The MLP expands the 16-dimensional vector to 64 dimensions, applies ReLU, then compresses back to 16. This "expand-activate-compress" pattern gives the model capacity to learn non-linear transformations that attention alone cannot express.

Differences from standard GPT-2: RMSNorm instead of LayerNorm, no biases anywhere, ReLU instead of GeLU. These simplifications barely affect quality but dramatically simplify the code.

Training Loop

Training repeats three steps: forward pass (compute predictions and loss), backward pass (compute gradients), and parameter update (nudge parameters to reduce loss).

for step in range(1000):
    doc = docs[step % len(docs)]
    tokens = [BOS] + [uchars.index(ch) for ch in doc] + [BOS]

    # Forward: predict each next token
    losses = []
    for pos_id in range(n):
        logits = gpt(tokens[pos_id], pos_id, keys, values)
        probs = softmax(logits)
        loss_t = -probs[target_id].log()   # cross-entropy loss
        losses.append(loss_t)
    loss = (1 / n) * sum(losses)

    loss.backward()                          # compute all gradients
    # ... Adam update (see next section) ...

For each position, we compute -log(prob of correct token). If the model assigns probability 1.0 to the right answer, loss is 0. If it assigns 0.01, loss is 4.6. The log penalizes confident wrong answers harshly.

Training Loss

Step 0 / 1000

Unlike batched training (which processes many examples at once), this code trains on a single name per step. No batching, no data loaders, no shuffled epochs. Just: pick a name, compute loss, update weights, repeat.

The Adam Optimizer

Adam maintains two running averages per parameter:

m (first moment) — exponential moving average of the gradient → "which direction?"
v (second moment) — exponential moving average of the squared gradient → "how big?"

# Adam update for each parameter
m[i] = beta1 * m[i] + (1 - beta1) * p.grad
v[i] = beta2 * v[i] + (1 - beta2) * p.grad ** 2
m_hat = m[i] / (1 - beta1 ** (step + 1))          # bias correction
v_hat = v[i] / (1 - beta2 ** (step + 1))
p.data -= lr_t * m_hat / (v_hat ** 0.5 + eps)

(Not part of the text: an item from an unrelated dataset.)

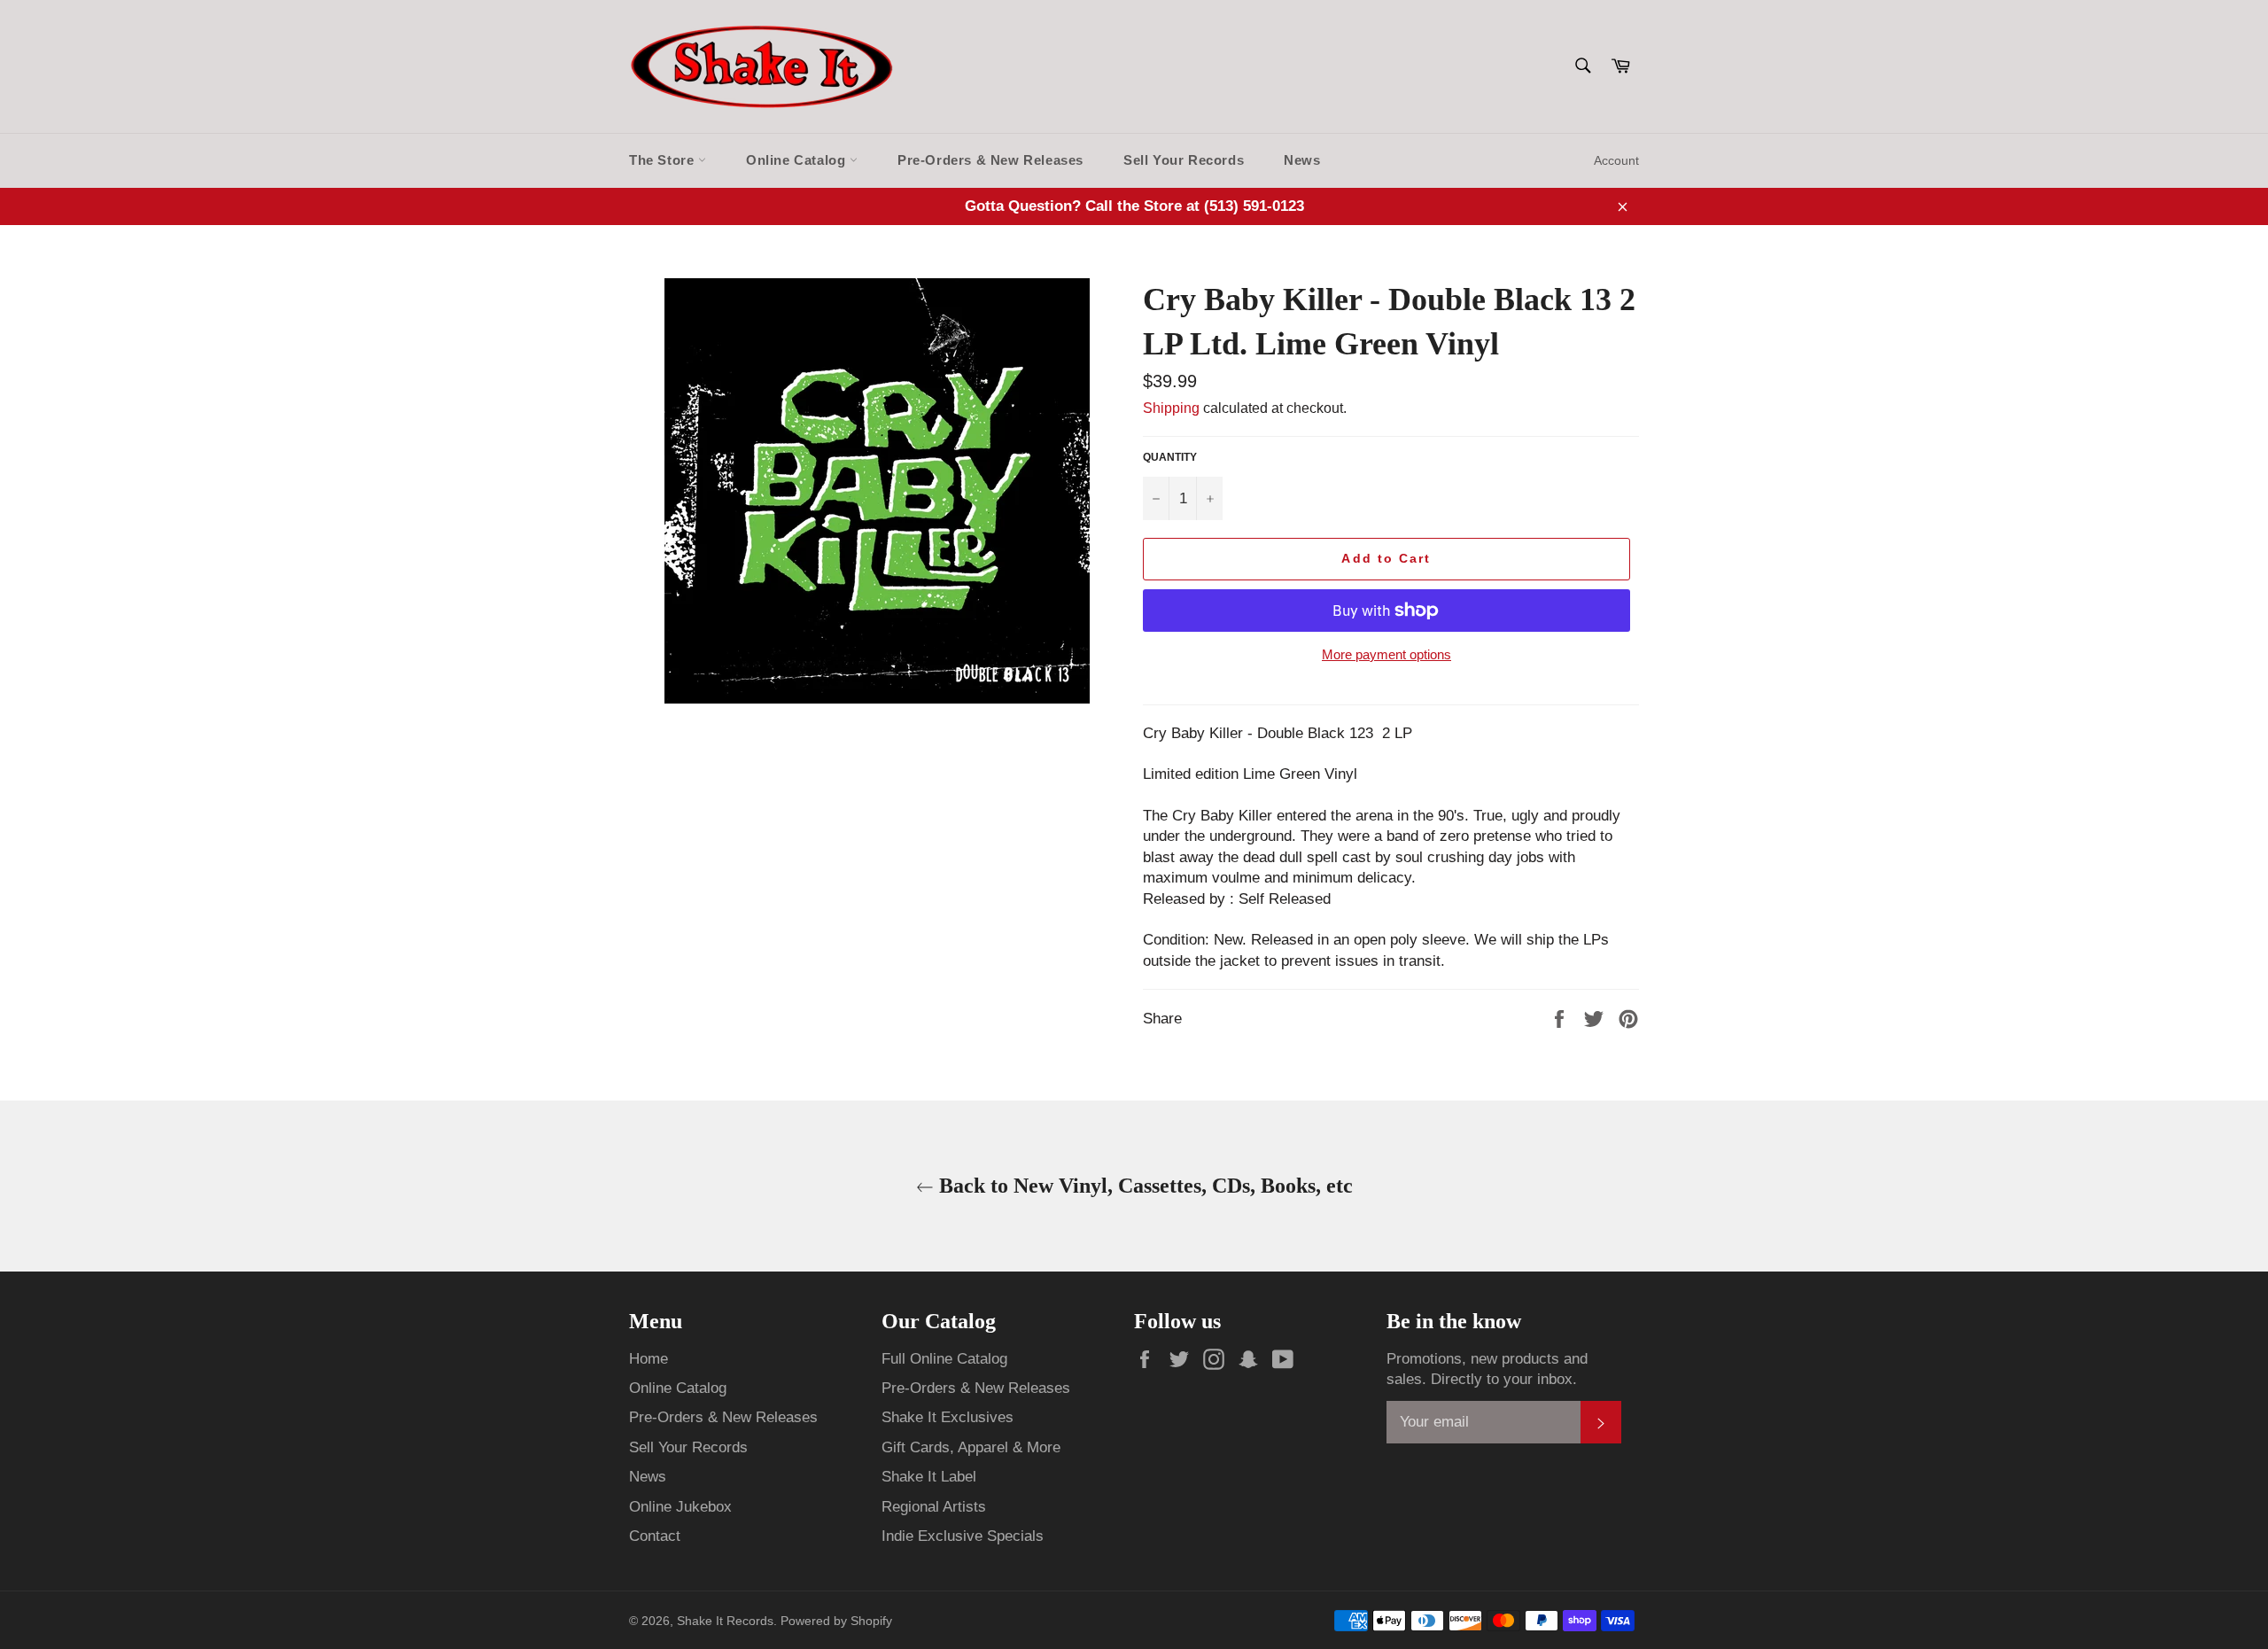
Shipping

Watch how Adam navigates a loss landscape compared to vanilla SGD. Adam adapts its step size per-parameter.

Adam vs SGD

LR 0.010

The learning rate also decays linearly: lr_t = 0.01 * (1 - step/1000). Large adjustments early, fine-tuning later.

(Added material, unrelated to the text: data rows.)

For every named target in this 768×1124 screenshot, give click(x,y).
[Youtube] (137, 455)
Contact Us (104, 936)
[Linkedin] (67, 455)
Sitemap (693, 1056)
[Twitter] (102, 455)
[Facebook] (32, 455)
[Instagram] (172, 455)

Inference: Generating Names

After training, we generate names by repeatedly feeding the model its own output: start with BOS, get probabilities, sample a character, feed it back, repeat until BOS appears again.

token_id = BOS
sample = []
for pos_id in range(block_size):
    logits = gpt(token_id, pos_id, keys, values)
    probs = softmax([l / temperature for l in logits])
    token_id = random.choices(range(vocab_size),
                              weights=[p.data for p in probs])[0]
    if token_id == BOS: break
    sample.append(uchars[token_id])

Temperature

Dividing logits by temperature before softmax controls randomness. Low temperature makes the distribution sharp (deterministic), high temperature makes it flat (creative).

Temperature Effect

Temp 1.00

The generation loop

Watch the model generate a name character by character. Each step feeds the previous output back as input.

Inference

Temp 0.50

This is how every LLM works. GPT-4, Claude, Gemini — they all generate text one token at a time, feeding their own output back as input. The only differences are scale (billions of parameters), tokenization (subwords instead of characters), training data (the internet instead of 32K names), and engineering (GPUs instead of pure Python).

The entire model is just arithmetic on floating-point numbers.
Understanding one layer means understanding them all.